| Quoted passage |
# # # # # # #

This record is full of instances in which these defendants, out of disrespect for orderly proceedings before a court of justice or because of the fact that they were proceeding pro se in many various instances in which they appeared, the truth of the matter is that they have not complied with a number of dispositions. And under these circumstances, the only thing that I find prudent to do is one of two things. Either forget about it and not enforce the order and just assume that they are incapable of complying and forget about it, simply, or just have them arrested. And I think there are only two alternatives, and the alternative of choice is the order. We're going to enforce orders of this Court and not allow these things to happen in this case, or any other case.
The only other alternative is to order their arrest. So what I will do is this. I will ask the court to issue an arrest warrant against these two individuals․
There will be no bail, no bail posted, and upon their arrest, these individuals should be transferred to this district, and then I will set a hearing. This will give them the opportunity now of dealing with counsel and hiring local counsel, because the hearing won't be held today. I'm just taking a preventive measure, basically to avoid further flouting of the orders of this Court.
Thereupon, bench warrants were issued for the arrest of the Unanues.
The district court also granted Goya's motions, filed the day of the hearing, to execute judgment against another apartment located in San Juan, and to appoint a special master to conduct the sale of the property. In response, Charles and Liliane filed separate motions seeking to vacate all orders related to the contempt proceedings and execution of the judgment. Charles filed his motion, by mail, from France, on November 25, 2000. The court denied the motion on December 5, 2000, and on December 19, 2000, Charles filed his notice of appeal from that denial.
Liliane filed a similar motion to vacate, again, by mail from Europe, on December 18, 2000, captioned “Emergency Motion To Vacate Order of this Court for Ap[p]ointment of Special Master and To Vacate Warrant for Arrest of Liliane Unanue.” The motion asked the court to rescind all orders requested by Goya subsequent to October 15, 2000. The court denied the motion on February 21, 2001, and, on March 19, 2000, Liliane filed a notice of appeal from the denial.1
In their appeals, which have been consolidated, Charles and Liliane make virtually identical arguments. They claim the Puerto Rico federal court lacked subject matter jurisdiction over all proceedings in this case. They also claim the court lacked in personam jurisdiction over them in the original proceeding. As to the contempt hearing, they claim they were given insufficient notice. Lastly, they say that the district judge, who presided over all the matters in this long-running case, prejudged the contempt charge and should have recused himself.

# # # # # # #

| Entries supplied |
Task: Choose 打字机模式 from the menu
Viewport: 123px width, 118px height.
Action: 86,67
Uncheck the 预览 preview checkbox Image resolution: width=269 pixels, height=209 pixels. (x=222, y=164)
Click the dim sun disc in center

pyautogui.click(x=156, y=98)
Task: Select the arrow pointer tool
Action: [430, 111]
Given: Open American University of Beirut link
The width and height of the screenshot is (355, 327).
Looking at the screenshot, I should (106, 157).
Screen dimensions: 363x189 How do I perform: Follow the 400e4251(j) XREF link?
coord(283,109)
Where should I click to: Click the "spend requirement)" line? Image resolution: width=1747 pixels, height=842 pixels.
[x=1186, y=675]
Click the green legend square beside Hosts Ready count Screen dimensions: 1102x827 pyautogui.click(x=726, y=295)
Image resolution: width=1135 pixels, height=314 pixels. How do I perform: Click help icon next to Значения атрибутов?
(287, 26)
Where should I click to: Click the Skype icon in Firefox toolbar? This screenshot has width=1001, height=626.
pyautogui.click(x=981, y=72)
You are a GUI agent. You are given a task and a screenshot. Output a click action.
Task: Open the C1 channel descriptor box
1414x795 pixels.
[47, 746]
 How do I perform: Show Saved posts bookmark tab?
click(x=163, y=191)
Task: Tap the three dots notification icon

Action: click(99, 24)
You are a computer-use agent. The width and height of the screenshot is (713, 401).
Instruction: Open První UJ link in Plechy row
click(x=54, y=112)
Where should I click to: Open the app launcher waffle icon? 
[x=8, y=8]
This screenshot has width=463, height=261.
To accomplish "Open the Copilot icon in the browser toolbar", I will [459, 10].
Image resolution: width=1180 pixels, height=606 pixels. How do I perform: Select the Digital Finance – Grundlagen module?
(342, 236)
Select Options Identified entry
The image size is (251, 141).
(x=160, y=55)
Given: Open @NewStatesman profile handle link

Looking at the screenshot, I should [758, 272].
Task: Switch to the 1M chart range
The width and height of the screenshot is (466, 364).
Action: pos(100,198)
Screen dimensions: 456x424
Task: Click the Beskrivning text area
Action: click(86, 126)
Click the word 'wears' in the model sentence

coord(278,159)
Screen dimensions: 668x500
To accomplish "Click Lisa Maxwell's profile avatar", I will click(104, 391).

# # # # # # #

| Given exercise |
Write out the part of the court excerpt that opens with the words "The only other" and closes with "of this Court.", swapping "preventive measure" for "precautionary measure".

| Solution for this exercise |
The only other alternative is to order their arrest. So what I will do is this. I will ask the court to issue an arrest warrant against these two individuals․
There will be no bail, no bail posted, and upon their arrest, these individuals should be transferred to this district, and then I will set a hearing. This will give them the opportunity now of dealing with counsel and hiring local counsel, because the hearing won't be held today. I'm just taking a precautionary measure, basically to avoid further flouting of the orders of this Court.